Exercise: Edit all the rows below by changing "icon" to "button" and leave everything else unchanged. Do not include the pictures in your answer.

::: Dataset rows

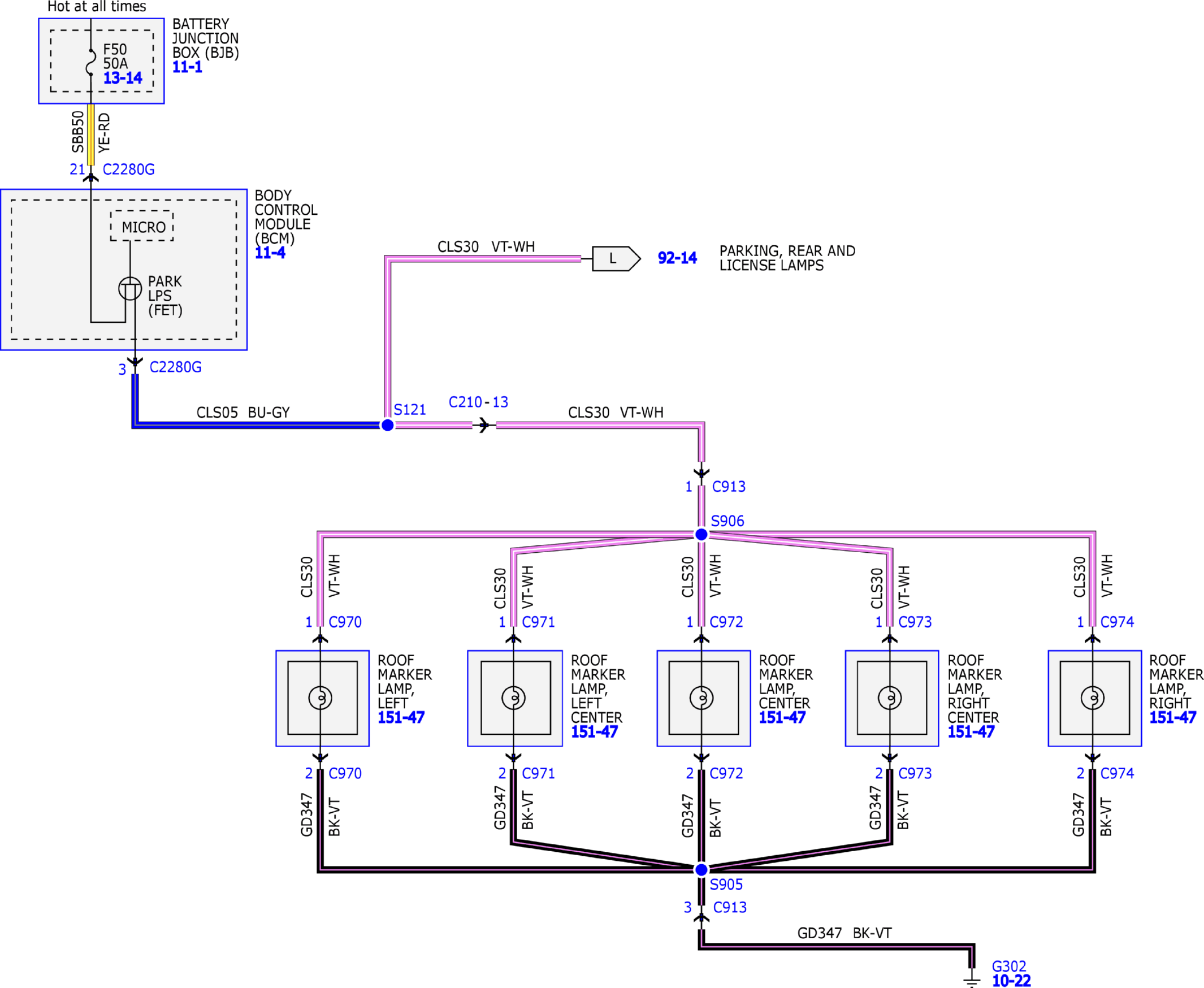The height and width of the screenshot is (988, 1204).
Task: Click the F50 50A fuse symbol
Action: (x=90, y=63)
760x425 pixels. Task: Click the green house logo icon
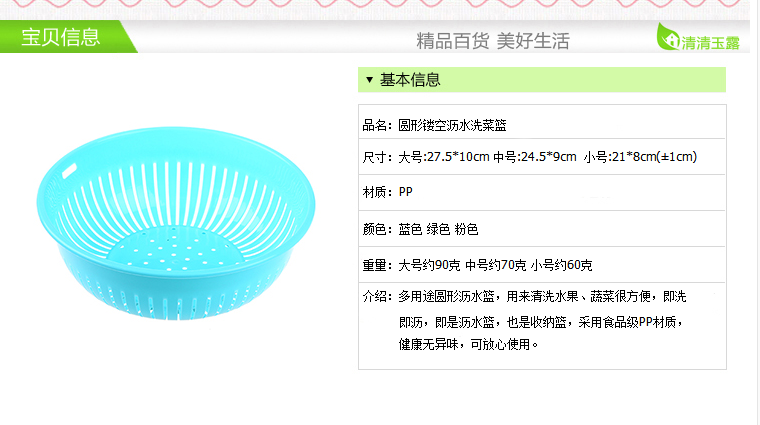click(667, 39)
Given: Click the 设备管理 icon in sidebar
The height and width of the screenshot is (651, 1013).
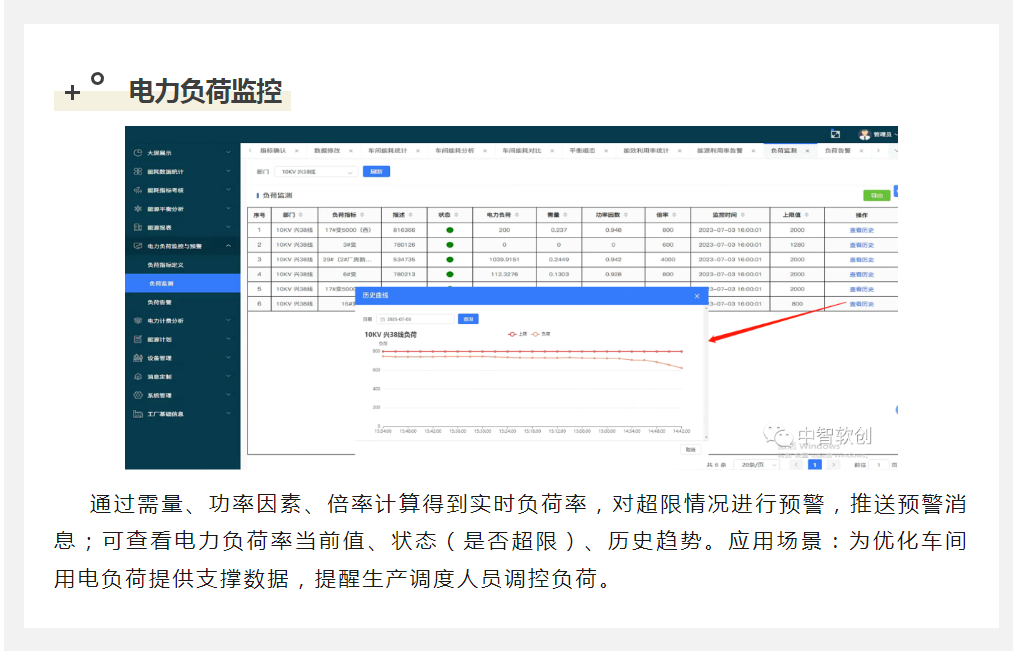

::::::

Complete answer:
The height and width of the screenshot is (988, 1204).
Task: Click the F50 50A fuse symbol
Action: (x=90, y=63)
760x425 pixels. Task: Click the green house logo button
click(667, 39)
Given: Click the 设备管理 button in sidebar
The height and width of the screenshot is (651, 1013).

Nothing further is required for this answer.